## Problem requirements
Below are entries. Copy exactly the lines running from the line that holds "711x421 pixels." to the line that holds "Screen dimensions: 241x181", with both ends included.

## Materials provided
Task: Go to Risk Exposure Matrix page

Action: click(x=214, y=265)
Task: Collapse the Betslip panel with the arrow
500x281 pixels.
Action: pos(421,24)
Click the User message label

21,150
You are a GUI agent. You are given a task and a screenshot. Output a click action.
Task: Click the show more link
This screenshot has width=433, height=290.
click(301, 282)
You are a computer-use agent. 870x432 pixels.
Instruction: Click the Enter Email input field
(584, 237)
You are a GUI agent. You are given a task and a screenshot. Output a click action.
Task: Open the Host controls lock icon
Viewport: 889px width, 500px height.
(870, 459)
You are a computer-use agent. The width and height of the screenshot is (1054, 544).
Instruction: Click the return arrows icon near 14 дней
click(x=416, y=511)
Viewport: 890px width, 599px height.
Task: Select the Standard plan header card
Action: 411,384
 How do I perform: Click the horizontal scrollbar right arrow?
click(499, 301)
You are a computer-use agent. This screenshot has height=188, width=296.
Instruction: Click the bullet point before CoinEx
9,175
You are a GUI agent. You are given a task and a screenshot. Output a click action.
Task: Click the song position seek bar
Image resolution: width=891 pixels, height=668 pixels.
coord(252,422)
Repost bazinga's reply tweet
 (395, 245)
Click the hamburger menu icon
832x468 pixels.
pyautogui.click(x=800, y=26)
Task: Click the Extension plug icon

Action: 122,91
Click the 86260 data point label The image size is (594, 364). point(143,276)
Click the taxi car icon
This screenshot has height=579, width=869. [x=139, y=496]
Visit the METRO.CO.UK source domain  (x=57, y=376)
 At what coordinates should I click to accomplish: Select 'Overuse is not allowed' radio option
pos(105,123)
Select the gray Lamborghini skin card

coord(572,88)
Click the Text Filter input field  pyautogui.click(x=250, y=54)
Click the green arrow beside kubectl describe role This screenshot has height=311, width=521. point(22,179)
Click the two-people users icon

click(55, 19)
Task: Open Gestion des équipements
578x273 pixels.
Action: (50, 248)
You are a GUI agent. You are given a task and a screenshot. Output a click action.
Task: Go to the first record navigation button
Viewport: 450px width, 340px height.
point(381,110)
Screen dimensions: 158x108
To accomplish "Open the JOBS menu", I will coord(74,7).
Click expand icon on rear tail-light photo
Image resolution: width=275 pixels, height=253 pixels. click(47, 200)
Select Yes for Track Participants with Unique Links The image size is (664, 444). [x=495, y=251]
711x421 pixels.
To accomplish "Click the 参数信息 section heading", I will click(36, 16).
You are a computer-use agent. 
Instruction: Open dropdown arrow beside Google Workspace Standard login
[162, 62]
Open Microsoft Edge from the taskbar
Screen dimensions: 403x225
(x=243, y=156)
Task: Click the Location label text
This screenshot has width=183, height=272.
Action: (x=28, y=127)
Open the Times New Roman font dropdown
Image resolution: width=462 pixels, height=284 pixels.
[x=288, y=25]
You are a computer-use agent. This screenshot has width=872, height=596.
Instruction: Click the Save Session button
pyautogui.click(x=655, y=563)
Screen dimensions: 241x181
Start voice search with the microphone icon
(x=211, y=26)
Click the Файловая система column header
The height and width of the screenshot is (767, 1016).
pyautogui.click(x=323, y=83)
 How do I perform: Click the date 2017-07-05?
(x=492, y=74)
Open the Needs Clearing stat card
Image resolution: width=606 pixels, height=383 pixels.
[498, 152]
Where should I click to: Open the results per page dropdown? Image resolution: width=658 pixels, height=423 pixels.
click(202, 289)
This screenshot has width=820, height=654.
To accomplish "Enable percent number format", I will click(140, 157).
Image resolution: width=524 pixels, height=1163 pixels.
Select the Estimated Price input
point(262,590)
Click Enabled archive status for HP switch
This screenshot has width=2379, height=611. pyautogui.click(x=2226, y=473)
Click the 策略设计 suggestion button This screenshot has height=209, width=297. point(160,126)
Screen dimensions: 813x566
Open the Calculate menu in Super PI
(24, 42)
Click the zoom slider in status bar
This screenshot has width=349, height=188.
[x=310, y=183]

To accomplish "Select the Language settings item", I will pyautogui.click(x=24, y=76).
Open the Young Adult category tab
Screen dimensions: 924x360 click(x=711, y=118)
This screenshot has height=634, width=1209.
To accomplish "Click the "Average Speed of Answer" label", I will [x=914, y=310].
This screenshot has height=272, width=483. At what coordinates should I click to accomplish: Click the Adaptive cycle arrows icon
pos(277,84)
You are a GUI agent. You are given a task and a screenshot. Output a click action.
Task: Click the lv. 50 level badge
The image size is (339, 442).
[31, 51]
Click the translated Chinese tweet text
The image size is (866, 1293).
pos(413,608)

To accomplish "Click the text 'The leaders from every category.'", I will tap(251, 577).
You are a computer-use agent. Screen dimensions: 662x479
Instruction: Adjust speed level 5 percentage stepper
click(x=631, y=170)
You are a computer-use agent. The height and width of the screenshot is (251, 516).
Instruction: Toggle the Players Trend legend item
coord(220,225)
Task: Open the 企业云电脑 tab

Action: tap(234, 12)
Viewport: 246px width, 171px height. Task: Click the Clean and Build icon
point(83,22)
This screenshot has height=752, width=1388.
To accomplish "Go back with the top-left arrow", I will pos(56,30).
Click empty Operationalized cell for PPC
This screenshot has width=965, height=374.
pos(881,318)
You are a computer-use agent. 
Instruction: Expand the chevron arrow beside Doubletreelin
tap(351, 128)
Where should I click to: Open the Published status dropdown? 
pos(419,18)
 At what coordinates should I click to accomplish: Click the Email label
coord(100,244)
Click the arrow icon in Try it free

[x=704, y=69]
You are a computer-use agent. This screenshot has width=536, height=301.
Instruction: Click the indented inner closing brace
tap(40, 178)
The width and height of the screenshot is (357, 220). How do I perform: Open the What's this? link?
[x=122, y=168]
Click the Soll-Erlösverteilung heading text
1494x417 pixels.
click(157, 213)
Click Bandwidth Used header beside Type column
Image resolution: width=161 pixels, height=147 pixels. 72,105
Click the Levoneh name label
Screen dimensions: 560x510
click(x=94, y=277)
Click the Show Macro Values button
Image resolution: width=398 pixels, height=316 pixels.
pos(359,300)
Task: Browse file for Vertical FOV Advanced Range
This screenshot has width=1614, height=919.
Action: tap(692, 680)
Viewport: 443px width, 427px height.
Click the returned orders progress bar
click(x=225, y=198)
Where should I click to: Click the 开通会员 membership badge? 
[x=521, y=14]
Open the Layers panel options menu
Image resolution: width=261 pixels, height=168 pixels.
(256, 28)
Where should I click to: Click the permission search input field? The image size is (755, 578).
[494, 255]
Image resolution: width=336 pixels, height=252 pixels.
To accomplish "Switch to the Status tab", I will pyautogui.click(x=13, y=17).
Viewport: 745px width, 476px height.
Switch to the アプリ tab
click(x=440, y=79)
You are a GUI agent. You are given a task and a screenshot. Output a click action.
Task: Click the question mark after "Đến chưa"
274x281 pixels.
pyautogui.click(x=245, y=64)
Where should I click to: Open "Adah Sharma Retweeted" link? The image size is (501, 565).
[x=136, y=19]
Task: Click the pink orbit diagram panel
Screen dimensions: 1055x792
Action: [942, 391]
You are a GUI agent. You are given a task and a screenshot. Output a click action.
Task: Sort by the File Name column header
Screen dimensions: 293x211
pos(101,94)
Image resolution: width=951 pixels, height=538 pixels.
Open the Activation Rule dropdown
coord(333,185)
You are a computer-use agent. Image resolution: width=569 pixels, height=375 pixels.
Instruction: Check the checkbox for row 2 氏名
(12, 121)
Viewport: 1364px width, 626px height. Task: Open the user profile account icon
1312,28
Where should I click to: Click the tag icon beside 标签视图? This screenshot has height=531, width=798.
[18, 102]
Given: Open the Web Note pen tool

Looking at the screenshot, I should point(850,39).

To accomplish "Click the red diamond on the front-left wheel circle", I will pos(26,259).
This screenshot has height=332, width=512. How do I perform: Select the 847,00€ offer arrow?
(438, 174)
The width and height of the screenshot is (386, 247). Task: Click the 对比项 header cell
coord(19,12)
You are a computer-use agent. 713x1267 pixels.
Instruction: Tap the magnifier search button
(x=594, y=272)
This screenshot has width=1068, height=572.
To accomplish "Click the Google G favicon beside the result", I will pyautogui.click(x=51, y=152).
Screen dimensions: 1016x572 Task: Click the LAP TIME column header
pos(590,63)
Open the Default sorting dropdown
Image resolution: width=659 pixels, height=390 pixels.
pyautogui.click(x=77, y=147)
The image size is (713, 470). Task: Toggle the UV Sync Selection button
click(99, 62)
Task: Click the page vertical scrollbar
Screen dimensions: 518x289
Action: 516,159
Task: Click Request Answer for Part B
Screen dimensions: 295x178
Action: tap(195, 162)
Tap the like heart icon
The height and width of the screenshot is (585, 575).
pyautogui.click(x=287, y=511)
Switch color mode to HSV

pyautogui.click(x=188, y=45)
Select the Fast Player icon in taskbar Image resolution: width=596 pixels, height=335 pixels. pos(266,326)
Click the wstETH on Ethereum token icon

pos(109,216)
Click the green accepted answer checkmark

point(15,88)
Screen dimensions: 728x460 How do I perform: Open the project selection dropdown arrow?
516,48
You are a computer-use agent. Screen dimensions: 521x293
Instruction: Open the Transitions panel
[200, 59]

## Task result
711x421 pixels.
To accomplish "Click the 参数信息 section heading", I will click(36, 16).
You are a computer-use agent. 
Instruction: Open dropdown arrow beside Google Workspace Standard login
[162, 62]
Open Microsoft Edge from the taskbar
Screen dimensions: 403x225
(x=243, y=156)
Task: Click the Location label text
This screenshot has width=183, height=272.
Action: (x=28, y=127)
Open the Times New Roman font dropdown
Image resolution: width=462 pixels, height=284 pixels.
[x=288, y=25]
You are a computer-use agent. This screenshot has width=872, height=596.
Instruction: Click the Save Session button
pyautogui.click(x=655, y=563)
Screen dimensions: 241x181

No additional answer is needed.